Stärke bedeutet nicht Verdrängung
Wie bekomme ich das hin, als Mutter Stärke zu zeigen und mich nicht weiter auf diesen angstbesetzten Weg zu begeben und mich nicht der Tatsache, dass mein Junge lebenslang erkrankt ist, zu unterwerfen und mein Leben danach auszurichten?

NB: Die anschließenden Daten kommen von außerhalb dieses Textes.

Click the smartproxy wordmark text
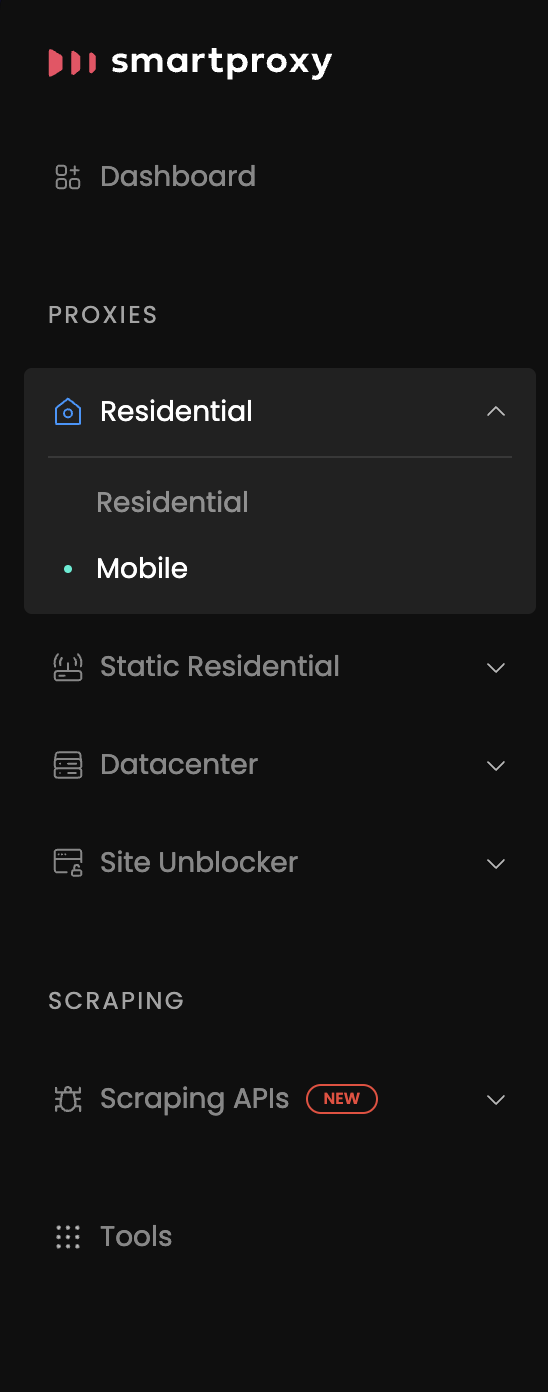 pos(221,63)

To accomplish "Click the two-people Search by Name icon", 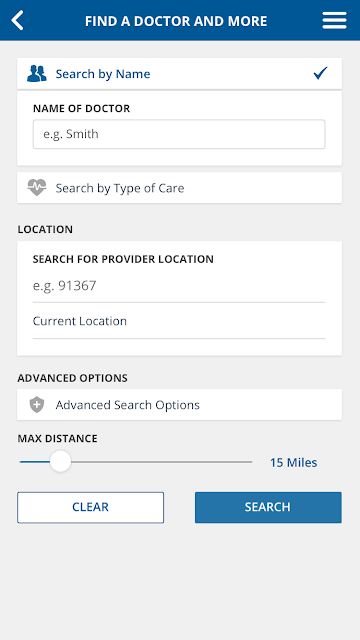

Ein neuer Umgang mit der Realität
Ich nehme die Situation als Tatsache an. Ja, mein Sohn ist schwer krank, und ich bin nicht schuld daran, dass er sich auf den Weg begeben hat. Ich übe mich darin, meine Energie auf den bestmöglichen Verlauf der Erkrankung zu legen. Das bedeutet, ich lebe aktiv damit. Ich versuche, mich nicht mehr gedanklich dagegen zu stellen und somit meine Energie immer auf den negativen Aspekt zu lenken.
Begegnung auf Augenhöhe
Indem ich das verinnerliche und mich auf den Weg begebe, nimmt mein Sohn mich auf Augenhöhe wahr. Ich bewege mich aus dem Teufelskreis raus, wir haben plötzlich auch andere Themen, und ich spüre, er kann wachsen und sich positiv ausrichten. So vermittle ich ihm Hoffnung und bin für ihn das Licht am Ende seines Tunnels.
Ein Wunsch zum Schluss
Ich hoffe, ich kann mit meinen Zeilen eine Anregung zum Nachdenken sein.